## Your objective
Please render the part of the records that opens with the line containing "Image resolution: width=980" and closes with the line containing "(x=775, y=299)", both included, as a JSON list of strings with one string per line. Skip blank lines and leave the pictures out.

## Records shown
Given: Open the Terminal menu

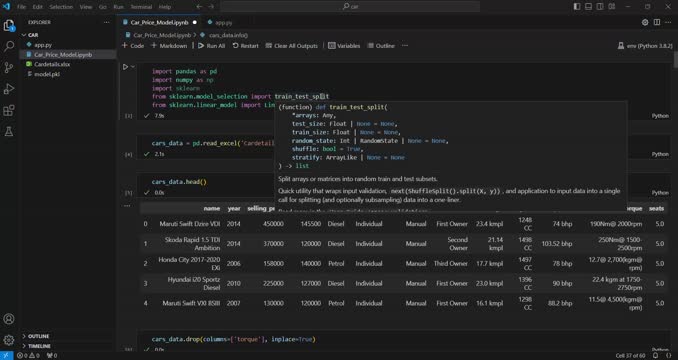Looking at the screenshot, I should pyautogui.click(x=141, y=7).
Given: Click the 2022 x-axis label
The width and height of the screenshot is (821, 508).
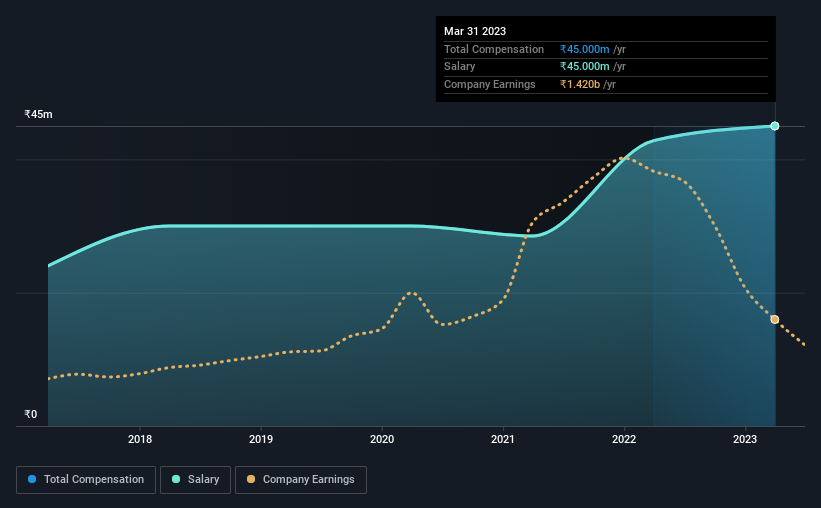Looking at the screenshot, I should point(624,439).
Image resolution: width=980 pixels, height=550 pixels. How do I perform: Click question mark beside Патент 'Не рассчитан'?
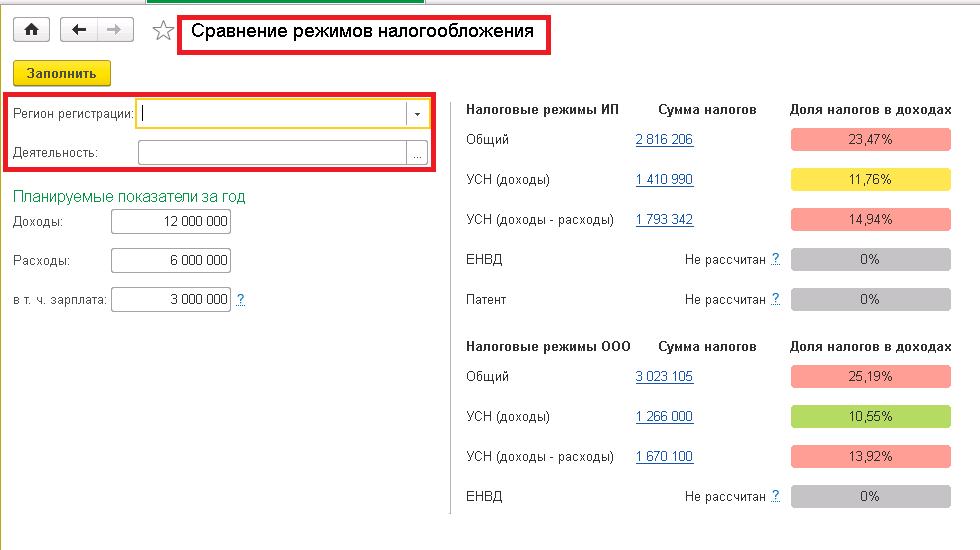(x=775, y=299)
* * *
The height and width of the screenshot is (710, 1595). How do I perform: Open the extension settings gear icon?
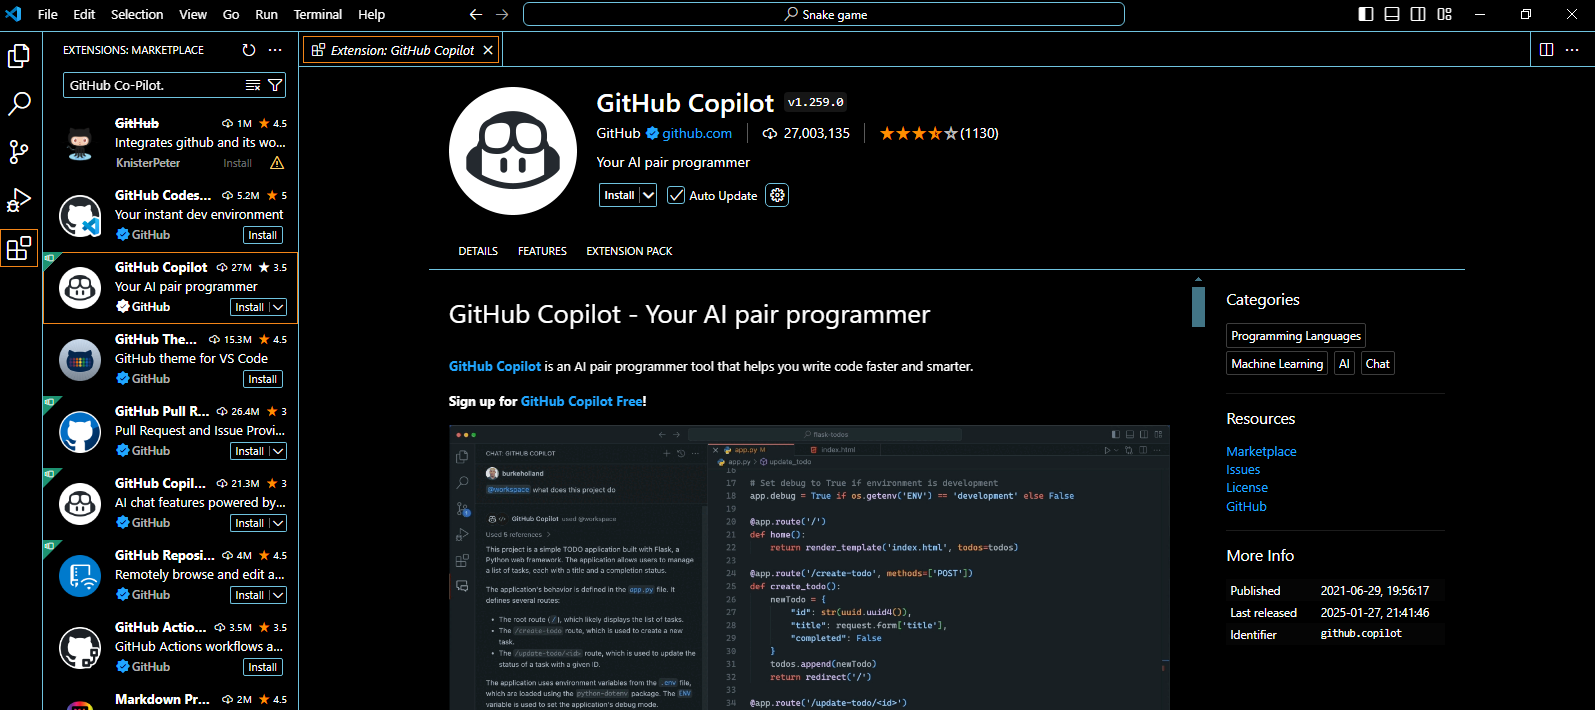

## Expected output
[
  "Image resolution: width=980 pixels, height=550 pixels. How do I perform: Click question mark beside Патент 'Не рассчитан'?",
  "(x=775, y=299)"
]